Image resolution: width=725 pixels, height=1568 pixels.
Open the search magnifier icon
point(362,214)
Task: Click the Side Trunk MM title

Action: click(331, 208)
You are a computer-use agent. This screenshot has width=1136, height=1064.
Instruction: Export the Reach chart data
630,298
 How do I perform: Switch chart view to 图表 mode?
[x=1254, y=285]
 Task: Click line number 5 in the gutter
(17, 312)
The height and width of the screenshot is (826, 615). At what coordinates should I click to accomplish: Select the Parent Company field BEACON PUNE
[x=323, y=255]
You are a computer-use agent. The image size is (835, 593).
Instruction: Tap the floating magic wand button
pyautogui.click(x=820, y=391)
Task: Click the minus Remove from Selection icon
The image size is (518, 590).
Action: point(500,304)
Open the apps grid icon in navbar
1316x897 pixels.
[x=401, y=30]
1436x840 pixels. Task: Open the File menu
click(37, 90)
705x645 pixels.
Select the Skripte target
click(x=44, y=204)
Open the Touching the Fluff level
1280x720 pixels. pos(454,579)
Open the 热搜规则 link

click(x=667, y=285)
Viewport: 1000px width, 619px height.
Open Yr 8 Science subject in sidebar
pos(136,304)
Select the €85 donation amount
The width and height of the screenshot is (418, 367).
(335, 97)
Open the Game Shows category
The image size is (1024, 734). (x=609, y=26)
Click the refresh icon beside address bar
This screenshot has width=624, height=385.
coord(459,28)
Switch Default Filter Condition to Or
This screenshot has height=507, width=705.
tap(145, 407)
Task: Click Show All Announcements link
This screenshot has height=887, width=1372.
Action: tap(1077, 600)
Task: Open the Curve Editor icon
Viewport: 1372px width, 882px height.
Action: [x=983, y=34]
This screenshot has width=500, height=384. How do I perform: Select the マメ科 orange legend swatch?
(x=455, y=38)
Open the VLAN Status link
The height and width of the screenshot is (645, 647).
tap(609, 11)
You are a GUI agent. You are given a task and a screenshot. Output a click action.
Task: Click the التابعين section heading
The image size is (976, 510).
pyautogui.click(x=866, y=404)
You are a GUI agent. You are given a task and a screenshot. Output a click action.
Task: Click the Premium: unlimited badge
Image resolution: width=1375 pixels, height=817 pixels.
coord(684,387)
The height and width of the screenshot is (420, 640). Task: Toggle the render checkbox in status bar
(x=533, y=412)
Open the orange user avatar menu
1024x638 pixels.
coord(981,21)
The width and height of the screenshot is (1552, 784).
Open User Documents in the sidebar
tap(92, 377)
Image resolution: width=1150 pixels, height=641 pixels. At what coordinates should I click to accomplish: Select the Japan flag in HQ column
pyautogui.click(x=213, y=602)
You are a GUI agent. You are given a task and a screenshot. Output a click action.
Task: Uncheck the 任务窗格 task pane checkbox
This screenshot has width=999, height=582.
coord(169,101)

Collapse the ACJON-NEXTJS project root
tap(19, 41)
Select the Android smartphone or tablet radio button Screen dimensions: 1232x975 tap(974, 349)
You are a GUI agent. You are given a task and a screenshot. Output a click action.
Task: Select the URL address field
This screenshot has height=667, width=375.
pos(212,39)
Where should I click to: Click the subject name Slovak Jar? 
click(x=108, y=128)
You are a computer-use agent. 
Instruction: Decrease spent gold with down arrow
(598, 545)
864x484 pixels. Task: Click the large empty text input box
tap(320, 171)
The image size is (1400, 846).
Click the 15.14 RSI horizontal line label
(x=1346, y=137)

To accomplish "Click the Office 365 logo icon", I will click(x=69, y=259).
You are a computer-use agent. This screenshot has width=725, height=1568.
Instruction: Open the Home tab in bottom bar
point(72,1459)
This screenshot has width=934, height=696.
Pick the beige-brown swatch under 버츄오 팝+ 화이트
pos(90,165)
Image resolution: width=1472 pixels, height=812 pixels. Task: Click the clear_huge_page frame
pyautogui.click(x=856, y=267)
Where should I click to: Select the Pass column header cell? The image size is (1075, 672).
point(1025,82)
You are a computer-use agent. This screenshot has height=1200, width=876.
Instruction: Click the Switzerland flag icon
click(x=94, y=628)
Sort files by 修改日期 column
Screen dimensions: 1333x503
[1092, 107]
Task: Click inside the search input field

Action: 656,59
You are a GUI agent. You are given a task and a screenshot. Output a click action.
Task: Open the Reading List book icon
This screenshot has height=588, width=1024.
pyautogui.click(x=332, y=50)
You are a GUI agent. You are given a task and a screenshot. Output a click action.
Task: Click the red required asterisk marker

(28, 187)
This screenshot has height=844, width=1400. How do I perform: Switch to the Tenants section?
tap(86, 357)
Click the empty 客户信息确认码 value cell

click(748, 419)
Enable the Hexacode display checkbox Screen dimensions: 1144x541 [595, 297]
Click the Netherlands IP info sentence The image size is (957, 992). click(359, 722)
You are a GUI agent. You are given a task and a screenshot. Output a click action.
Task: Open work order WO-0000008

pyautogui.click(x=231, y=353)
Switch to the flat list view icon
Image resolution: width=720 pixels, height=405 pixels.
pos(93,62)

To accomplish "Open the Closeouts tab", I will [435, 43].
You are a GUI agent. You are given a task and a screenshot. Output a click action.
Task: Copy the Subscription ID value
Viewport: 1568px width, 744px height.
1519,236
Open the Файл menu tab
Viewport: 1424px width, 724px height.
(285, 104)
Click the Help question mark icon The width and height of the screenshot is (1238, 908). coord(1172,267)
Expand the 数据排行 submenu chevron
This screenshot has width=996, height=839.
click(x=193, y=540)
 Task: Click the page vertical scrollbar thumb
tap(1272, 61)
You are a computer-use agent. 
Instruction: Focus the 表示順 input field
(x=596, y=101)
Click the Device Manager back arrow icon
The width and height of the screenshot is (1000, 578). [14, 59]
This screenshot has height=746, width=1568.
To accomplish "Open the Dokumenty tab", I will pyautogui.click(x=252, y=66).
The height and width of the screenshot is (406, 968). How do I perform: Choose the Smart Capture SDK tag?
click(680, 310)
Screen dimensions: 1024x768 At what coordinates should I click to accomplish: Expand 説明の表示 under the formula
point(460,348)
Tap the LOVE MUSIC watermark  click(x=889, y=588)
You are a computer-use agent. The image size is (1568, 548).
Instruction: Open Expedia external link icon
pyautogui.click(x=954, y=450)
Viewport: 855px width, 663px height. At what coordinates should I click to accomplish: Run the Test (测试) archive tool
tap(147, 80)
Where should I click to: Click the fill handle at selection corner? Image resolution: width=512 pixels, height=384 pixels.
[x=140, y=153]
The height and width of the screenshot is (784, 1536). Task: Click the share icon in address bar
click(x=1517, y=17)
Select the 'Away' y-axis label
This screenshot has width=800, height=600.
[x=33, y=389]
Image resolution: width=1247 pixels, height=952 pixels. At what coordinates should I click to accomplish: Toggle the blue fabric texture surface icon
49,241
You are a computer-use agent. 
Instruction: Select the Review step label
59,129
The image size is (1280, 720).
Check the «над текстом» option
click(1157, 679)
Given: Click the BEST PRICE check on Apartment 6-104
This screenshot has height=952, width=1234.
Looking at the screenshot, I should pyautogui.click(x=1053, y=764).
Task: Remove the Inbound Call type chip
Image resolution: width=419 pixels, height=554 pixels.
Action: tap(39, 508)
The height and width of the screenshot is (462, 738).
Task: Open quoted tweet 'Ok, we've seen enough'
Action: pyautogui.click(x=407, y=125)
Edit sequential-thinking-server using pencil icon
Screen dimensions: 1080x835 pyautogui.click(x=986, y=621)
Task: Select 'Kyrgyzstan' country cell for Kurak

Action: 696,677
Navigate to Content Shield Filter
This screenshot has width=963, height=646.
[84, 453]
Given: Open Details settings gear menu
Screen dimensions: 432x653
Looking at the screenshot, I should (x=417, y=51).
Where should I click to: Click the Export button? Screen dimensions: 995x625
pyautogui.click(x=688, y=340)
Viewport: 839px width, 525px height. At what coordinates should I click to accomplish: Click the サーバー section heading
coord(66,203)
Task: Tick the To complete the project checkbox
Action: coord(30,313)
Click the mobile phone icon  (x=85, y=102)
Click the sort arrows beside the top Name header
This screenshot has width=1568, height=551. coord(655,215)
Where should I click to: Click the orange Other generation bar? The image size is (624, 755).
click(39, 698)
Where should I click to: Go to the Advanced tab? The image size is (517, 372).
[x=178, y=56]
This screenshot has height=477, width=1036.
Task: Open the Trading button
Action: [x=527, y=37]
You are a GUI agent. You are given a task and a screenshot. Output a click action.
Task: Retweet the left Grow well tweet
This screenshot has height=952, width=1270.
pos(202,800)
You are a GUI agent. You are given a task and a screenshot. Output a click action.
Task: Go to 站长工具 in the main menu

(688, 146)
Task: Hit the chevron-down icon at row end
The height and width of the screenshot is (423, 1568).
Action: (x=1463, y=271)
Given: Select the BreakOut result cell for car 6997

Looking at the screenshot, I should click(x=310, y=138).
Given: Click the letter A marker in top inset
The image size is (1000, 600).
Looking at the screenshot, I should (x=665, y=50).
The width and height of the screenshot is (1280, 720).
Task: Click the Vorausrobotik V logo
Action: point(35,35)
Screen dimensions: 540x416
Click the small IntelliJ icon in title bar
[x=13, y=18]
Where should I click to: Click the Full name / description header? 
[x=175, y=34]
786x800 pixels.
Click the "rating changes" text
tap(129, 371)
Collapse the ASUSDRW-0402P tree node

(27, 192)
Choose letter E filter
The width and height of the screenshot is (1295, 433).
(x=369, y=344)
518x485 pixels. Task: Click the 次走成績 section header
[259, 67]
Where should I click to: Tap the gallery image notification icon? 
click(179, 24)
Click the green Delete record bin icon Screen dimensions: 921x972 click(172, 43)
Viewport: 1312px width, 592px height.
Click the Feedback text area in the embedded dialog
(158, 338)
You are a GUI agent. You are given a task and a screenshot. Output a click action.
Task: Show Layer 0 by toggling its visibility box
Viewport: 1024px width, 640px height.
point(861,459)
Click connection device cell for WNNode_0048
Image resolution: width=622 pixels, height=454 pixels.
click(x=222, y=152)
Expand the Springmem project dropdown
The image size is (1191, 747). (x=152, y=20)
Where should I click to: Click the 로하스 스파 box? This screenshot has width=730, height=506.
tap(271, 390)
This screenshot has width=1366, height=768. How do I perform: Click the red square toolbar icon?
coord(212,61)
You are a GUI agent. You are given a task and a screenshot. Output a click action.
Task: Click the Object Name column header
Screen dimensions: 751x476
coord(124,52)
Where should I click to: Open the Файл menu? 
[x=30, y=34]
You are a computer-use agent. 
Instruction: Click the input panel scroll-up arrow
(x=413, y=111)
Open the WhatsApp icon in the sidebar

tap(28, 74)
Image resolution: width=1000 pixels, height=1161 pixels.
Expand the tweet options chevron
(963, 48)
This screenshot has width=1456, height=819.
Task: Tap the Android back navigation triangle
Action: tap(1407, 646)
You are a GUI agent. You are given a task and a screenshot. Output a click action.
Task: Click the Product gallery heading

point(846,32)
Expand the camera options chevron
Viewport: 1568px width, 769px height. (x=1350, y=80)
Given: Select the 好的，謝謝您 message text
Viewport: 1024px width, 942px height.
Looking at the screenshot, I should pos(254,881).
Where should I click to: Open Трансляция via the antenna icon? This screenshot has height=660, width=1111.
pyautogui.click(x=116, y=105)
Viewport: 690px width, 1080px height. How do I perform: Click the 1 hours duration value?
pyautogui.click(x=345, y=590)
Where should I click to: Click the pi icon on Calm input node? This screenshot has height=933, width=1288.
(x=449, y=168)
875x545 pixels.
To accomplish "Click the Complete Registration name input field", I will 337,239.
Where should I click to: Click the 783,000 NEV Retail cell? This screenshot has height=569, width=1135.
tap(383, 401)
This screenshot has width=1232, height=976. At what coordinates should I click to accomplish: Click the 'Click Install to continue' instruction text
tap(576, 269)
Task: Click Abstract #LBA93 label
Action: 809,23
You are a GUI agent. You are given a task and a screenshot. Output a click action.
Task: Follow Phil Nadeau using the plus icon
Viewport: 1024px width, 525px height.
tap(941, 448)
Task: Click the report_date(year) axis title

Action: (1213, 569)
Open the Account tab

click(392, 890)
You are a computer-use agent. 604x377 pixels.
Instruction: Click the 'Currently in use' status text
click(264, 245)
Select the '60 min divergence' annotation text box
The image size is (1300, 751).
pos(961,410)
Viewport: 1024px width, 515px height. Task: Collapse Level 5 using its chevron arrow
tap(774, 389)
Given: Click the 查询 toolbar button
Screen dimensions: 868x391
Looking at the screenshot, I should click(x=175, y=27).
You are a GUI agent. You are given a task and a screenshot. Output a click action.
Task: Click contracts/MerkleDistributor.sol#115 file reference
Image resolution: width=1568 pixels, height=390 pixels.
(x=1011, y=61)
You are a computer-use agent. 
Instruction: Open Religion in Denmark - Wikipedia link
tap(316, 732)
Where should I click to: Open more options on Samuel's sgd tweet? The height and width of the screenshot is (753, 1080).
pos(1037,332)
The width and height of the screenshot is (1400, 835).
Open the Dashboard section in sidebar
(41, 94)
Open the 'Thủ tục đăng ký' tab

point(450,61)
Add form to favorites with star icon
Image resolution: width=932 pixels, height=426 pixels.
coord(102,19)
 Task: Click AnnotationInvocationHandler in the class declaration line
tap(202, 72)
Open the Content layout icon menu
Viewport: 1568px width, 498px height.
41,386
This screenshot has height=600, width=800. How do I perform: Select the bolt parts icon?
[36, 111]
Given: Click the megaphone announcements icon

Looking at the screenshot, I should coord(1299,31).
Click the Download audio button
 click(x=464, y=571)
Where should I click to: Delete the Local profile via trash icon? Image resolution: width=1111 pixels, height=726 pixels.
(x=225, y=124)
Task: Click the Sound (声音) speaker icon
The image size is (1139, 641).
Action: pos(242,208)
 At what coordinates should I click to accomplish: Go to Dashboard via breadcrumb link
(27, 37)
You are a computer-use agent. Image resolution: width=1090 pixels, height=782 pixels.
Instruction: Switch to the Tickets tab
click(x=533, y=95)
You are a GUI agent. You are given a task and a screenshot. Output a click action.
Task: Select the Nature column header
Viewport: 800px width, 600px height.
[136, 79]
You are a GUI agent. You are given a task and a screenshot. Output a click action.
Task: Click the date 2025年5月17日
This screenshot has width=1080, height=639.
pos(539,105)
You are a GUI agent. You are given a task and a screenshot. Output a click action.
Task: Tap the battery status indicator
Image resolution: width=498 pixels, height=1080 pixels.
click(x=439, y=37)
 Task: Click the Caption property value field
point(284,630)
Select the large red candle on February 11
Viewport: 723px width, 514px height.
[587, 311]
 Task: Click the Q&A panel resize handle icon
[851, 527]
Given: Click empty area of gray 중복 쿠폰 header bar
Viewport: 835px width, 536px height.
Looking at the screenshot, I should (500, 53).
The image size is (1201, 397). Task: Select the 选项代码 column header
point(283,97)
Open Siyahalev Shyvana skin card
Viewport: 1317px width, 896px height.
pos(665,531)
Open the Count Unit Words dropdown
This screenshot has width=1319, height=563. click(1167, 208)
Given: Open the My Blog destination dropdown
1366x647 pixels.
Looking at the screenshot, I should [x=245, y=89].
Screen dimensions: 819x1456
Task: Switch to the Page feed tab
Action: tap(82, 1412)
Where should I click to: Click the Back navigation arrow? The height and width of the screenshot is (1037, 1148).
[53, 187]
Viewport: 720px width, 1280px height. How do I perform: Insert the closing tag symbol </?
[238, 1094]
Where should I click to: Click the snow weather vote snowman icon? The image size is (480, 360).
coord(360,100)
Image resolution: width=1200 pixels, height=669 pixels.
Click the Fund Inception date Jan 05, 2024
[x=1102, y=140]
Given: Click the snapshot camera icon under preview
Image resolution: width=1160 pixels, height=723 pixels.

▶ [ACTION ITEM]: Everything above from the line containing "Task: Tap the battery status indicator" down to the line containing "Given: Click empty" should be copied exactly, both end lines included, and nothing else.

▶ [EXERCISE RESPONSE]:
Task: Tap the battery status indicator
Image resolution: width=498 pixels, height=1080 pixels.
click(x=439, y=37)
 Task: Click the Caption property value field
point(284,630)
Select the large red candle on February 11
Viewport: 723px width, 514px height.
[587, 311]
 Task: Click the Q&A panel resize handle icon
[851, 527]
Given: Click empty area of gray 중복 쿠폰 header bar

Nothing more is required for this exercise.